Place et rôle de l’interactionnisme

Le troisième débat épistémologique traite des relations étroites qu’entretient la sociologie filmique avec l’interactionnisme.

Notre démarche questionne la nécessité perçue « d’aller ailleurs », de passer par d’autres processus de connaissance. Ce qui nous a conduit vers des courants sociologiques traitant des rapports sociaux sans négliger les relations interindividuelles, voire s’appuyant sur celles-ci. Quels sont alors les éléments constitutifs de la proximité entre sociologie filmique et interactionnisme ? Erving Goffman a exposé le fait que la parole est toujours accompagnée de signes corporels et à quel point il est difficile de rendre compte, par l’écrit, de la vie sociale dans la richesse de ses détails et plus précisément des échanges interindividuels. Il écrit :

Personne n’ignore que, lorsqu’un individu en présence d’autrui répond à un événement, les coups d’oeil qu’il lance, ses regards, ses changements de position sont porteurs de toutes sortes de significations, implicites et explicites. Et si des mots sont prononcés, le ton de la voix, la manière de la reprise, les redémarrages, la localisation des pauses [...]. Et de même, la manière d’écouter. [...] Ainsi, il est possible de parler de ce qu’ont fait ou feront des individus avec un petit répertoire d’allusions et de simulations. Les romanciers et les acteurs ne font qu’étendre ces capacités ordinaires, que porter l’aptitude à la réévoquer au-delà de ce que sait faire le reste du monde. Mais il s’agit toujours d’esquisses.

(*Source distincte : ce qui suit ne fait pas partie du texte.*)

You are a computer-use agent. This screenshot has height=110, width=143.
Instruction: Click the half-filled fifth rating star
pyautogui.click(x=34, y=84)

Aussi, Goffman énonce-t-il sa problématique dès l’avant-propos de Façons de parler (1983, p. 7-8), en exprimant clairement la difficulté de décrire avec des mots des situations que l’approche interactionniste se propose de dissiper. L’écriture cinématographique de la sociologie peut-elle relever le défi des insuffisances que souligne l’approche goffmanienne ? C’est ce que nous tentons de réaliser à travers la capacité ou la vertu du caméscope à capter les détails des relations individuelles et des interactions en les conservant pour les travailler ensuite. Détails qui ont du sens, y compris dans leur mouvement, pour caractériser, interpréter, analyser les relations interindividuelles dans leur contenu autant que dans leur forme. On pourrait dire qu’avec cette captation, le caméscope peut resserrer l’attention sur les positions des corps, leur environnement, le détail des mains ou de leur jeu, les regards, les caractéristiques physiologiques, sentimentales des protagonistes jusqu’à par exemple dévoiler les appartenances sociales et les caractères. Les expressions, les rictus des visages en disent long, voire plus que le contenu des paroles échangées. On pourrait parler de connotation, qui ajoute à la dénotation (c’est-à-dire ce qui est expressément dit) pour reprendre le vocabulaire de Roland Barthes (1967), afin de définir la richesse de l’enregistrement.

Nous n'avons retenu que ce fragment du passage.